- Dataset records
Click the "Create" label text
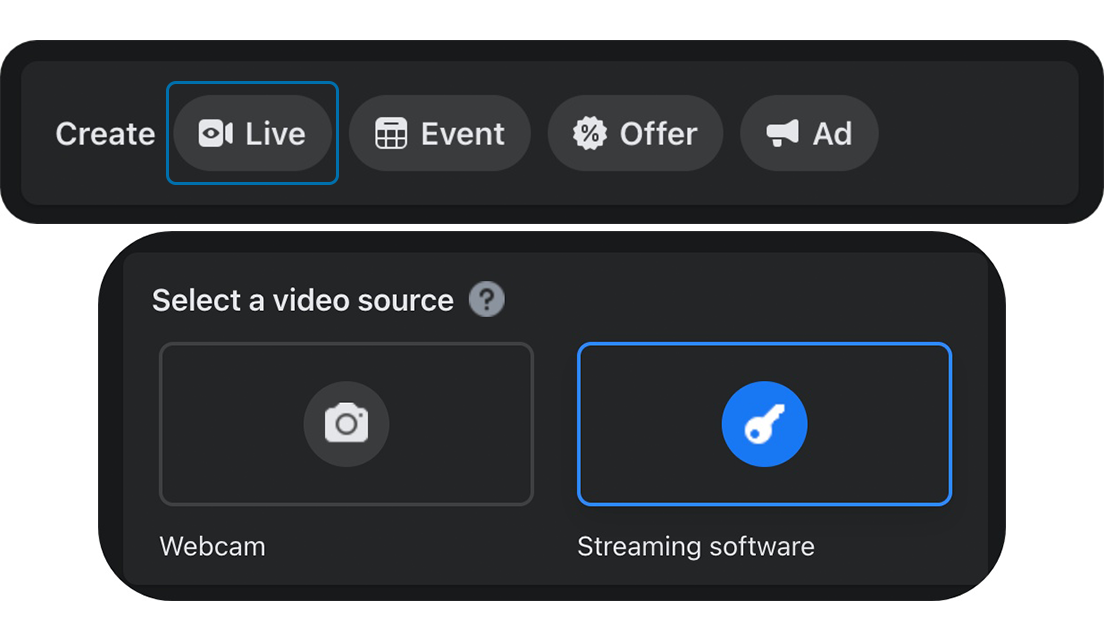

...

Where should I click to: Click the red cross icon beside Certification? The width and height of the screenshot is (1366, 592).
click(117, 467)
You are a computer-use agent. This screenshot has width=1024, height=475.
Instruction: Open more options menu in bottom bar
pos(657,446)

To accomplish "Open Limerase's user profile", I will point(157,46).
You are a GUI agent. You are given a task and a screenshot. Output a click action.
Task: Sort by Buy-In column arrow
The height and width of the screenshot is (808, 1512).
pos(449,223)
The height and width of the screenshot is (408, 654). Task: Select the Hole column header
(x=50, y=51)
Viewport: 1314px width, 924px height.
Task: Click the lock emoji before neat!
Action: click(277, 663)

==

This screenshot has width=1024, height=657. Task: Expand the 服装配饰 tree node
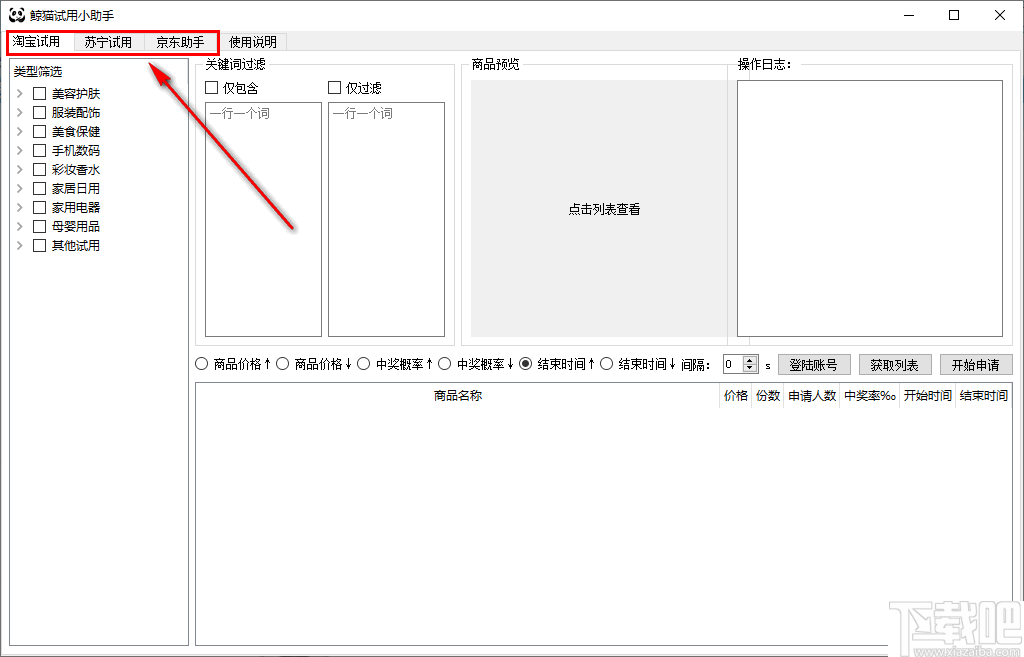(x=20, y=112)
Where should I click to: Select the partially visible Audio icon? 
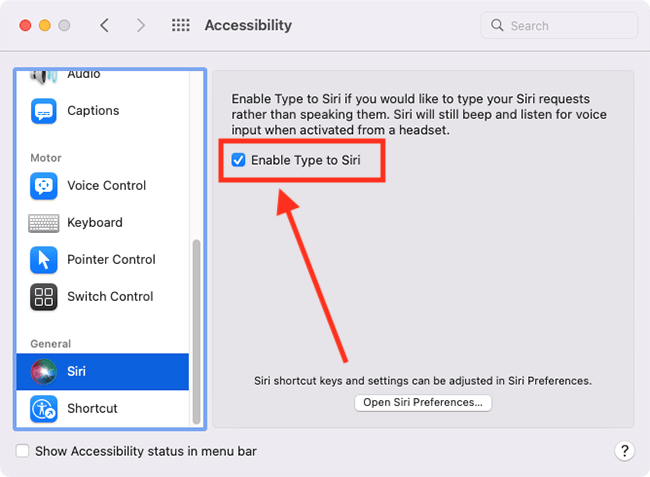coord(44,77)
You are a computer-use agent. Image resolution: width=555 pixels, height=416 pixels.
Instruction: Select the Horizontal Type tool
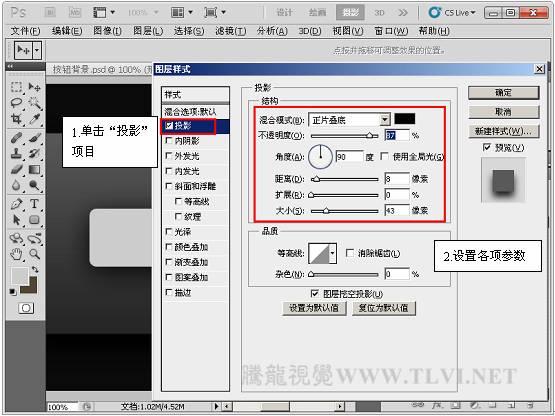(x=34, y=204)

- Action item
Wherever the word "computer" appears in the records above, copy that line.

- Answer box
You are a computer-use agent. This screenshot has width=1024, height=475.
You are a computer-use agent. Image resolution: width=555 pixels, height=416 pixels.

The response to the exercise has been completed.